In this blog, I explain Lab 7 and Lab 8 from the PortSwigger Web Security Academy, both focused on Insecure Direct Object Reference (IDOR) vulnerabilities caused by user-controlled request parameters.

Lab 7: User ID Controlled by Request Parameter with Data Leakage in Redirect

Vulnerability Overview

This lab demonstrates how sensitive data can be leaked through redirect responses when a user ID is controlled via a request parameter.

Steps to Exploit

Log in using valid credentials:

  • Username: wiener
  • Password: peter
  • Intercept the request in Burp Suite. The request appears as:
  • GET /my-account?id=wiener
  • Send the request to Repeater and change the parameter:
  • GET /my-account?id=carlos
  • Send the request. Even though access is restricted, the redirect response leaks Carlos's API key.
  • Submit the API key to solve the lab.

Key Takeaway

Applications must ensure authorisation checks are enforced before redirects, not after.
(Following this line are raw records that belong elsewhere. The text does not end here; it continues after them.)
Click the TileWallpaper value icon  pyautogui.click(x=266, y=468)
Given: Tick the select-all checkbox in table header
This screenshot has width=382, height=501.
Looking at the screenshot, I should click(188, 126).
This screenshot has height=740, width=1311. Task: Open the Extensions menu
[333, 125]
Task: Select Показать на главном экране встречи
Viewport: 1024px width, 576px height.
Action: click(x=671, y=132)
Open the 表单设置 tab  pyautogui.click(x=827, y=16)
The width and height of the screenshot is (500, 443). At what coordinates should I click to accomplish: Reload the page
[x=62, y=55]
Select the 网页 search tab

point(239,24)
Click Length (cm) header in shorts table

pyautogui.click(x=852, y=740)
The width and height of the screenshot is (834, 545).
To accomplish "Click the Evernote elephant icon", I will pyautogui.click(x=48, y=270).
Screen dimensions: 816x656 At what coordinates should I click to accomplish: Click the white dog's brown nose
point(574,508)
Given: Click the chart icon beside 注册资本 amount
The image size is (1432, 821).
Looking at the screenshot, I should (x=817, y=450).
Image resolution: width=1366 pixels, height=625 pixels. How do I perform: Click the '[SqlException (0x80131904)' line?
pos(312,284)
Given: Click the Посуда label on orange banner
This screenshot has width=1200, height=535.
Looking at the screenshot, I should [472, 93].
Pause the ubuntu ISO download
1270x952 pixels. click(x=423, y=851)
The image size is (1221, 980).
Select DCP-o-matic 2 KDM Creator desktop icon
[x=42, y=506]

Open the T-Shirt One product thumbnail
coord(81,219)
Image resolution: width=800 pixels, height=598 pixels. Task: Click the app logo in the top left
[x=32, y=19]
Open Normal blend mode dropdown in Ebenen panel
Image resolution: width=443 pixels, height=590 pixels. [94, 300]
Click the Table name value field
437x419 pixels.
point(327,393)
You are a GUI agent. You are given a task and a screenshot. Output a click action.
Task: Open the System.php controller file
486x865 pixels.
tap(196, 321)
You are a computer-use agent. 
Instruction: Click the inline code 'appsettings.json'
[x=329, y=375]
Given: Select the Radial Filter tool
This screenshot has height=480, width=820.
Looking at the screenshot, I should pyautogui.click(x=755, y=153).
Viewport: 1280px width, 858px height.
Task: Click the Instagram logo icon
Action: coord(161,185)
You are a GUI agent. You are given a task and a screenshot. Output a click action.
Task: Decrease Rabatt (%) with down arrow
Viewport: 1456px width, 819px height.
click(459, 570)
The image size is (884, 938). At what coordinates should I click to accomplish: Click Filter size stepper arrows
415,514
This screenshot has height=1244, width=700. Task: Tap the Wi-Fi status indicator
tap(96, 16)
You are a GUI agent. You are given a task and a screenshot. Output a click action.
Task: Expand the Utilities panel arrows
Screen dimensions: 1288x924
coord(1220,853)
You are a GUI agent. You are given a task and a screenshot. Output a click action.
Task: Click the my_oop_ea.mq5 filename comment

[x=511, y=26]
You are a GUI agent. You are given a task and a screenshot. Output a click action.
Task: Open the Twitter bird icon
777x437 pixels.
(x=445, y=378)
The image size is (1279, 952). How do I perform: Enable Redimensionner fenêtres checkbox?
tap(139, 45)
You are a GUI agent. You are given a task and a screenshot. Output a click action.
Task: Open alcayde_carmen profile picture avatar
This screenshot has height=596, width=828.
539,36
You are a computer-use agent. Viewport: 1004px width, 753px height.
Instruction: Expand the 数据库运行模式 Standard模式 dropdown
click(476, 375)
Lab 8: User ID Controlled by Request Parameter with Password Disclosure

None
Lab No 08

Vulnerability Overview

This lab exposes a critical password disclosure issue where sensitive credentials are returned in the response when user IDs are manipulated.

Steps to Exploit

Log in using:

  • Username: wiener
  • Password: peter
  • Intercept the request:
  • GET /my-account?id=wiener
  • Change the parameter to:
  • GET /my-account?id=carlos
  • The response reveals Carlos's password in the HTML:
  • <input required type="password" name="password" value="i01unxio46xc3shfvalo"/>
  • Repeat the same step for the administrator account to obtain admin credentials.
  • Log in as administrator and delete the user carlos.
  • The lab is solved.

Why This Is Dangerous

  • Passwords should never be sent back to the client.
  • Storing passwords in plain text or exposing them in responses is a severe security flaw.

Conclusion

Both labs clearly demonstrate how IDOR vulnerabilities can lead to:

  • Sensitive data leakage
  • Password disclosure
  • Full account takeover

Proper access control, server-side authorisation, and secure credential handling are essential to prevent such attacks.